Martius discovers the body of Bassianus and is horrified. He says:

So pale did shine the moon on Pyramus,
When he by night lay bathed in maiden blood.
O brother, help me with thy fainting hand-
If fear hath made thee faint, as me it hath-
Out of this fell devouring receptacle
As hateful as Cocytus' misty mouth.

—Act II, scene iii, lines 231-36

Pyramus was an ill-fated lover in the ancient tale, who died by moonlight (see page I-23). Cocytus is one of the five rivers of the underworld and its name means "wailing." It is meant to symbolize the sorrow of death.

A craftier Tereus...

The horrors continue. Aaron brings the Emperor Saturninus on the scene and Quintus and Martius are found with Bassianus' body. The forged letter, prepared by Aaron, is produced to make it seem that the two had bribed a huntsman to kill Bassianus. The bribe in the shape of the bag of gold Aaron had planted on the scene is also produced.

Titus' sons, having been effectively framed, are dragged off to imprisonment at once.

All leave and Tamora's sons now emerge. They have raped Lavinia and have cut out her tongue to prevent her telling. They have, however, gone the old Greek myth one better, for they have cut off her hands as well. Chiron says, with sadistic humor:

Write down thy mind, bewray thy meaning so,
And if thy stumps will let thee play the scribe.

—Act II, scene iv, lines 3-4

The princes leave, and Marcus, the brother of Titus Andronicus, comes upon the scene and discovers Lavinia. He grasps the meaning of the sight at once and says:

Fair Philomela, why she but lost her tongue,
And in a tedious sampler sewed her mind:
But lovely niece, that mean is cut from thee;
A craftier Tereus, cousin, hast thou met,
And he hath cut those pretty fingers off,
That could have better sewed than Philomel.

—Act II, scene iv, lines 38-43

In the Greek myth, Philomela had had her tongue cut out and been placed in the slaves' quarters. She could use her hands to reveal her secret, however, for she prepared a tapestry in which she wove the legend, "Philomela is among the slaves." This was delivered to her sister, Procne, who took instant action, liberating Philomela and preparing revenge.

By cutting off Lavinia's hands, the villainous princes had deprived her of Philomela's chance.
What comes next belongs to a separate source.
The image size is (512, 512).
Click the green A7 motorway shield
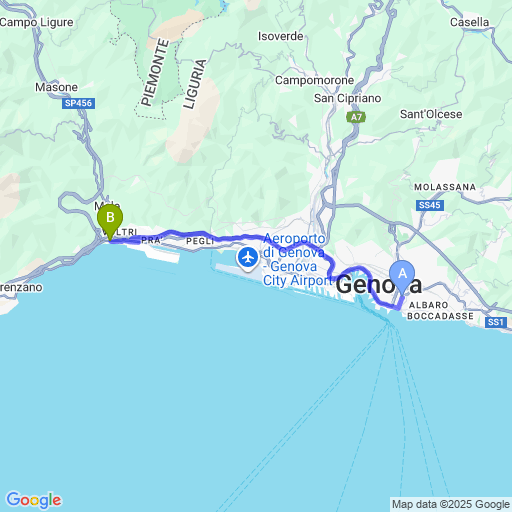coord(356,117)
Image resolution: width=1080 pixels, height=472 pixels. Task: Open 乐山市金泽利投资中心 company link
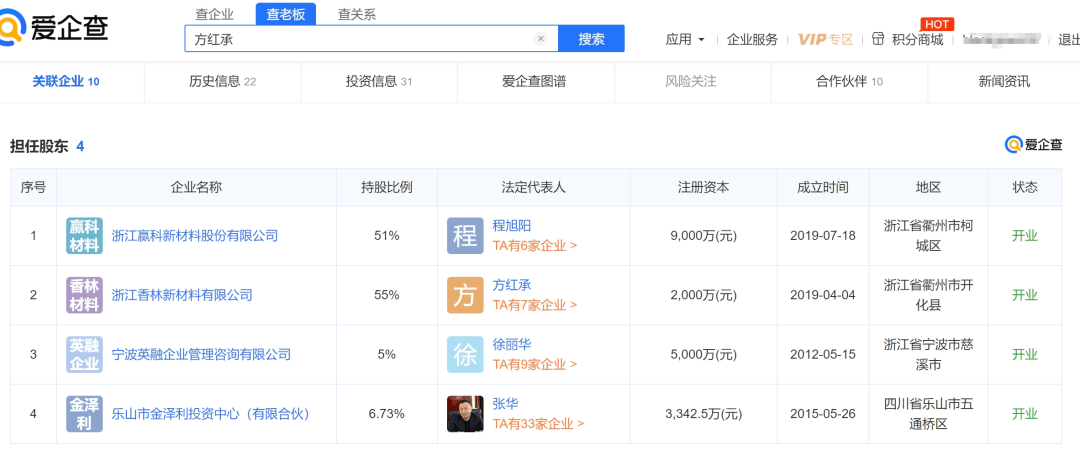coord(210,413)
Marcus Andronicus finds it hard to believe anyone could have mangled so fair a person as Lavinia. Concerning the malefactor, Marcus says that

… had he heard the heavenly harmony
Which that sweet tongue hath made,
He would have dropped his knife, and fell asleep
As Cerberus at the Thracian poet's feet.

—Act II, scene iv, lines 48-51

Orpheus, the sweet-singing minstrel from Thrace ("the Thracian poet"), descended into the underworld in order to win back his dead love, Eurydice (see page I-47). On approaching Cerberus (see page I-101), the three-headed hellhound who guarded the entrance, he sang so soft and sweet a lullaby that even that horrible creature fell asleep and let him pass unharmed.

… Tarquin and his queen

Unimaginable miseries now heap themselves on Titus Andronicus. His two sons, Quintus and Martius, are being led to execution and no one will hear his pleas on their behalf. His one remaining son, Lucius, has tried to rescue his brothers by force, has failed, and is sentenced to exile. Marcus then brings him the mutilated Lavinia and Titus breaks into fresh woe.

All is interrupted by Aaron, who brings the news that if one of the Andronici, Titus, Marcus, or Lucius, will sacrifice a hand, that hand would be accepted as an exchange for the lives of Titus' two sons, who would then be returned free. After an argument over which Andronicus should make the sacrifice, Titus wins out and his hand is struck off.

This is but to add to the sorrows of Titus, however, for his stricken hand is soon returned and with it the heads of his two sons, who had been executed anyway. Of all Titus' children, there now remain only Lucius and the mutilated Lavinia.

Tamora has had ample revenge for the loss of her son and now it is Titus who begins to plan revenge. So does Lucius, still under sentence of exile. Alone on the stage, he plans to go abroad and raise an army against Rome, saying to his absent father, in soliloquy:

// Lucius live, he will requite your wrongs, And make proud Saturnine and his empress Beg at the gates, like Tarquin and his queen.

—Act III, scene i, lines 296-98

Tarquin was the last king of ancient Rome, who was expelled from Rome in 509 b.c. (see page I-211). He had occasion to stand at the gates of Rome in an attempt to get the throne back, and failed. To be sure, he didn't beg in the usual sense of the word. He had an army at his back.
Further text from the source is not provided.